Tuesday, April 16, 2013

TONY SMITH: PLAYGROUND

PLAYGROUND

TONY SMITH: PLAYGROUND
by Joan K. Yanni

One of MAG’s outdoor sculptures that has been a favorite ever since it was installed in 1970 is Tony Smith’s Playground (70.57).

The five-foot high steel sculpture came to MAG partly as a gift of the artist and partly through the Marion Stratton Gould fund.  Its name and mysterious look invite children to climb on it.  (But docents are asked not to permit this because of the liability which might be incurred by the Gallery.
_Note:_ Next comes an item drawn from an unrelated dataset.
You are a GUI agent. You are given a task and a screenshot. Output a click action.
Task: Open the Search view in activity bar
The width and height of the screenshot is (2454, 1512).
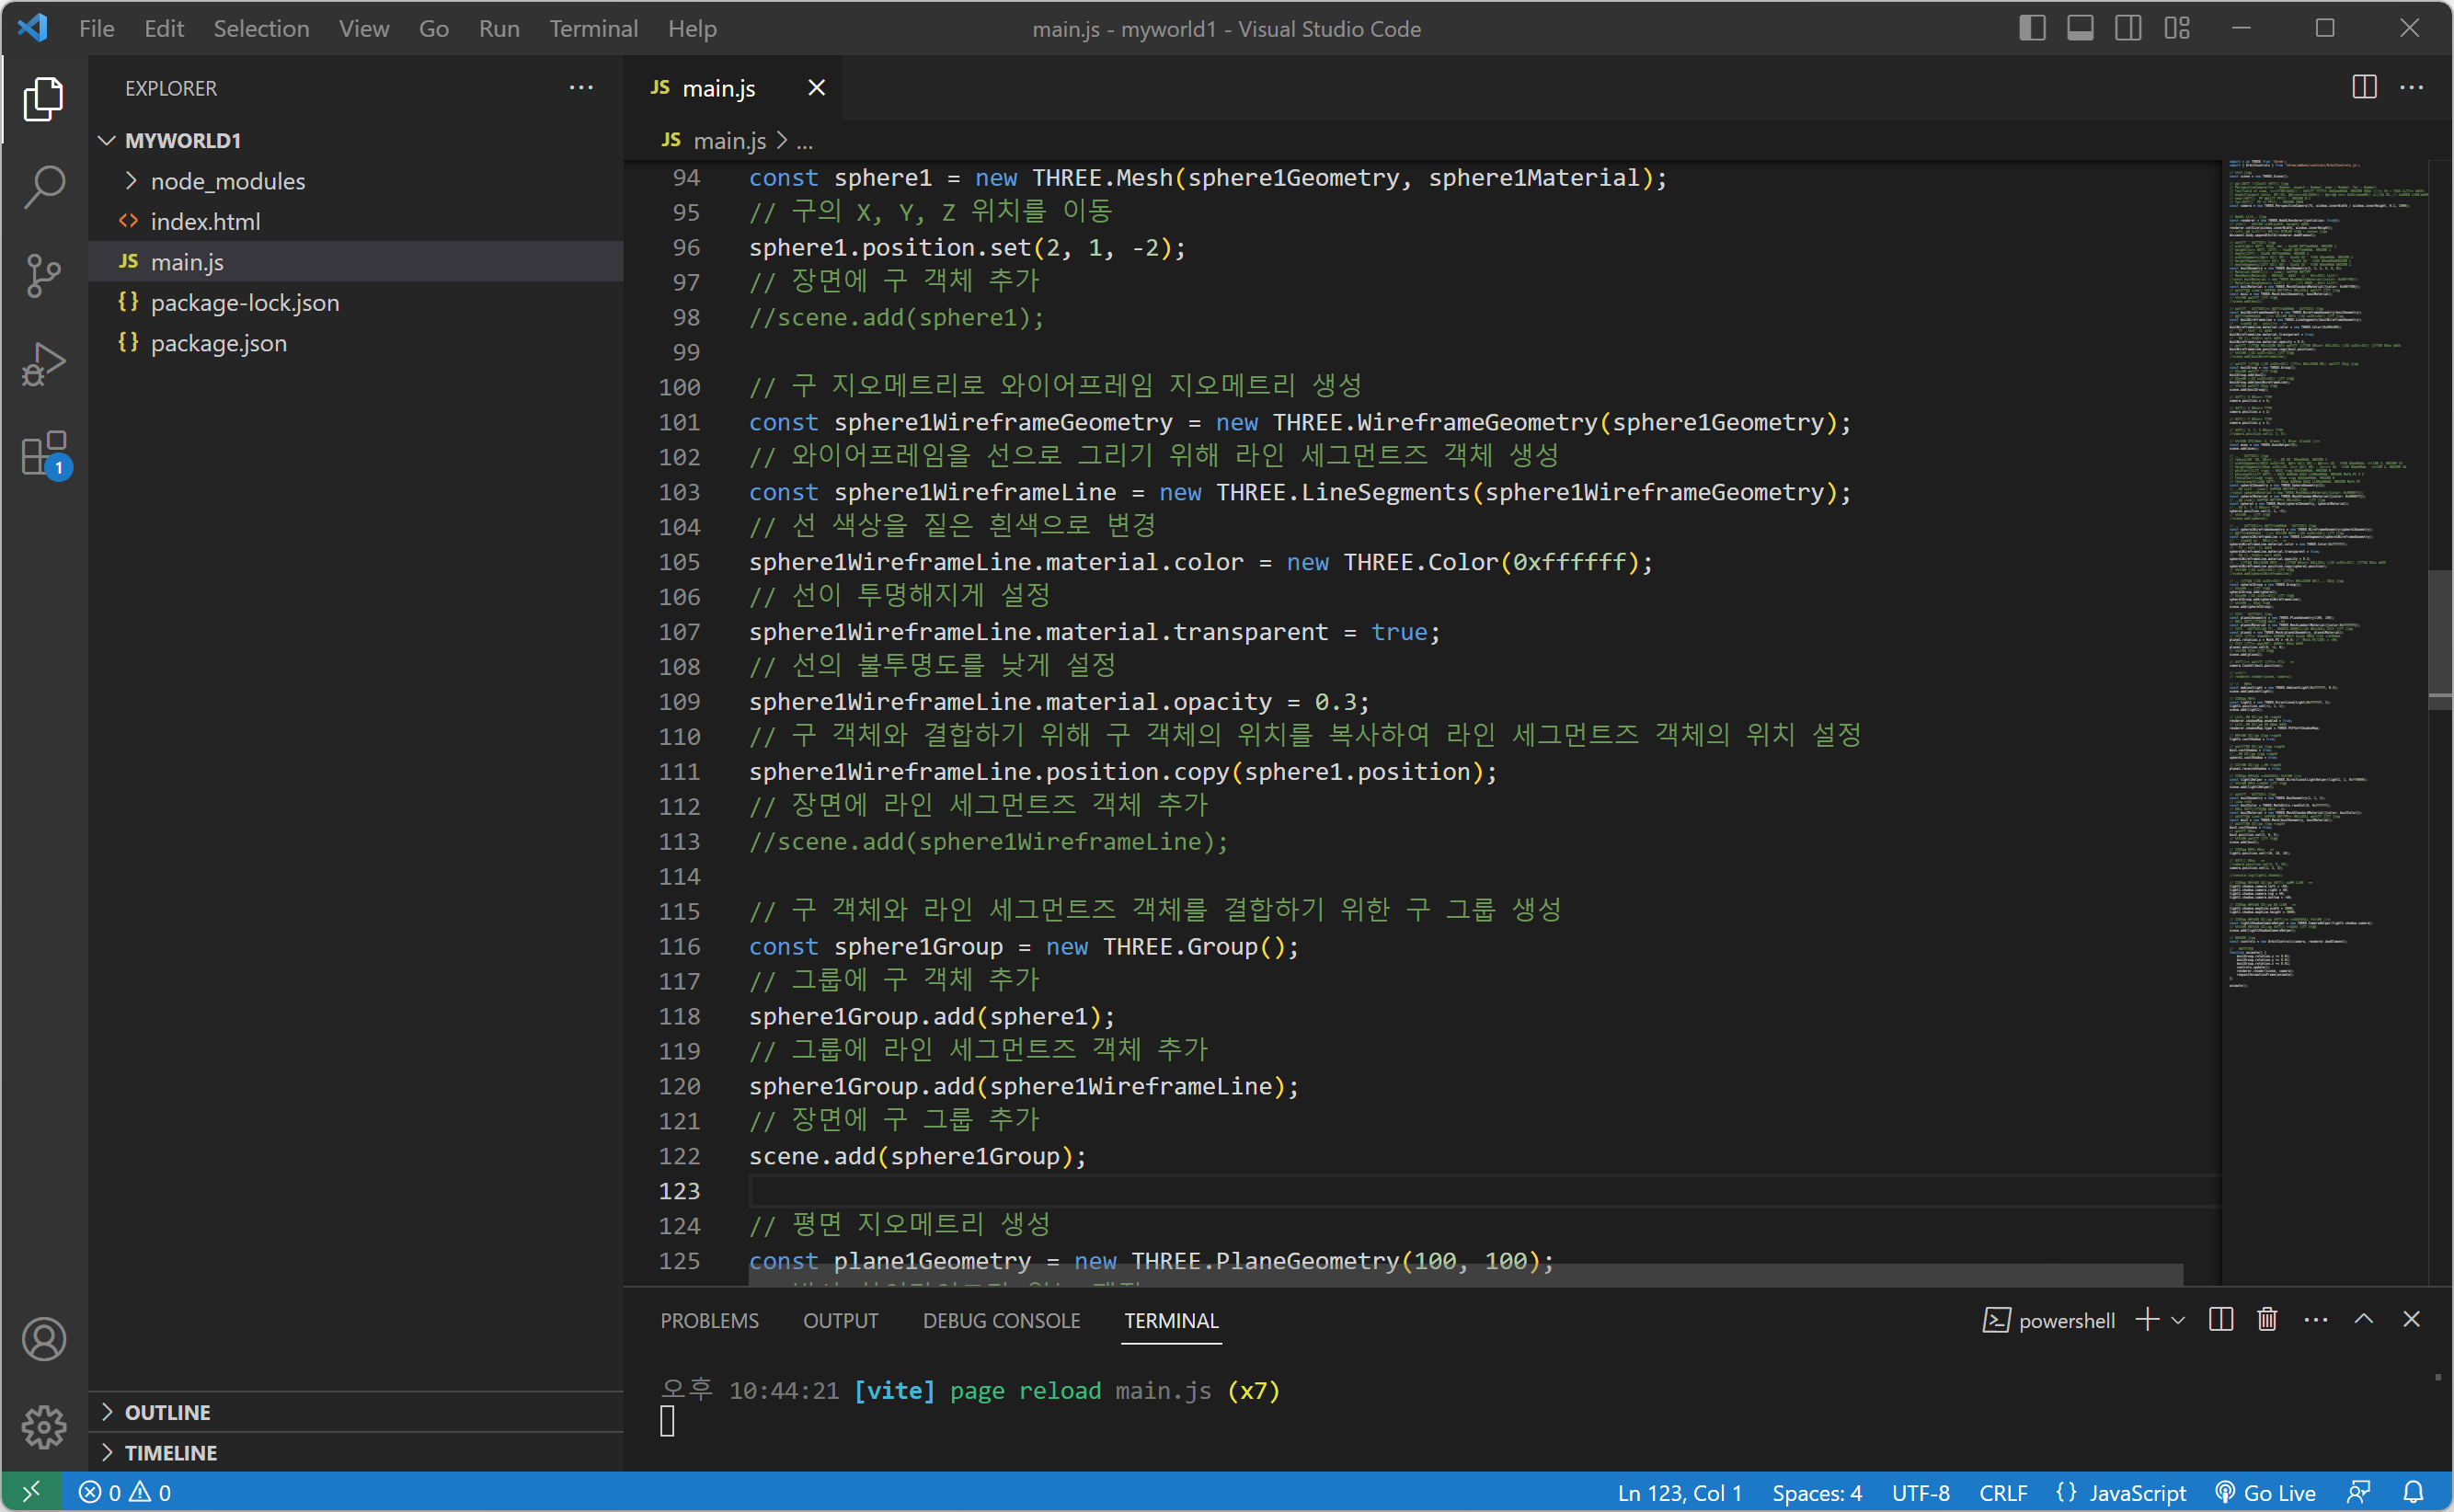click(x=44, y=186)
Walk under it, maybe?)

Smith represents the best of the minimal sculptors of the ‘60s, whose works are sometimes called "primary structures."  He creates simple, massive, geometric forms which have a dignity and strength reminiscent of ancient monuments.  Former MAG director Harris Prior, in a letter to the Gallery art committee urging the acquisition of the piece, described it as resembling a "great claw which has survived from some earlier civilization."  Yet the sculpture has a familiar presence, a stability that reassures.

Tony Smith, painter, architect, sculptor, (not to be confused with David) was born in 1912 in South Orange, New Jersey.  Ill with tuberculosis as a child, he amused himself by making Pueblo villages out of medicine boxes.  His father and grandfather ran an iron foundry, and Tony learned to love "black iron" in its natural state as it comes from the rolling mill.

He attended the Art Students League in New York City form 1933 to 1936, then Chicago's New Bauhaus School.  In 1938, though he had no formal training in architecture, he joined Frank Lloyd Wright in Wisconsin as an apprentice and worked with him for two years. 

Smith spent the next 20 years painting and working on architectural commissions of his
own.  He taught classes in art and three- dimensional drawing at New York University, Pratt Institute, Bennington, and Hunter.  Bob Goodnough and Alfred Leslie were his students.

By 1960 he was dissatisfied with both painting and architecture.  He disliked catering to the whims of his painting patrons and seeing secondary buyers make changes in his houses.  He returned to the permanence of the box shapes and the iron of his youth.

His career from then on is an example of the suddenness with which even a known artist can be "discovered."  His first piece of sculpture was shown in 1963, and he had his first one-man show of that medium at the Institute of Contemporary Art in Philadelphia only two years later

Though Smith was a friend of Barnett Newman, Mark Rothko, Clyfford Still and Jackson Pollock, he always worked independently.  He was said to be a minimalist, but he noted that while the minimalists worked toward a preconceived plan, he did not.

The impact of his works depends on their unfinished roughness, bulk, and self containment, all emphasized by matte black surfaces.  Strength, mystery, and stability are inherent in this design; yet the large, flowing surfaces are filled with energy.

Smith died of a heart attack in January, 1981.  In his obituary, Time magazine quoted his own description of his work:  "My sculptures are on the edge of dreams; they come close to the unconscious in spite of their geometry."

References:  Curatorial files and Lippard, Lucy:  Tony Smith, New York, Harry Abrams, 1972; Tony Smith, Exhibition catalog, Maryland University Art Gallery, College Park, MD., 1971.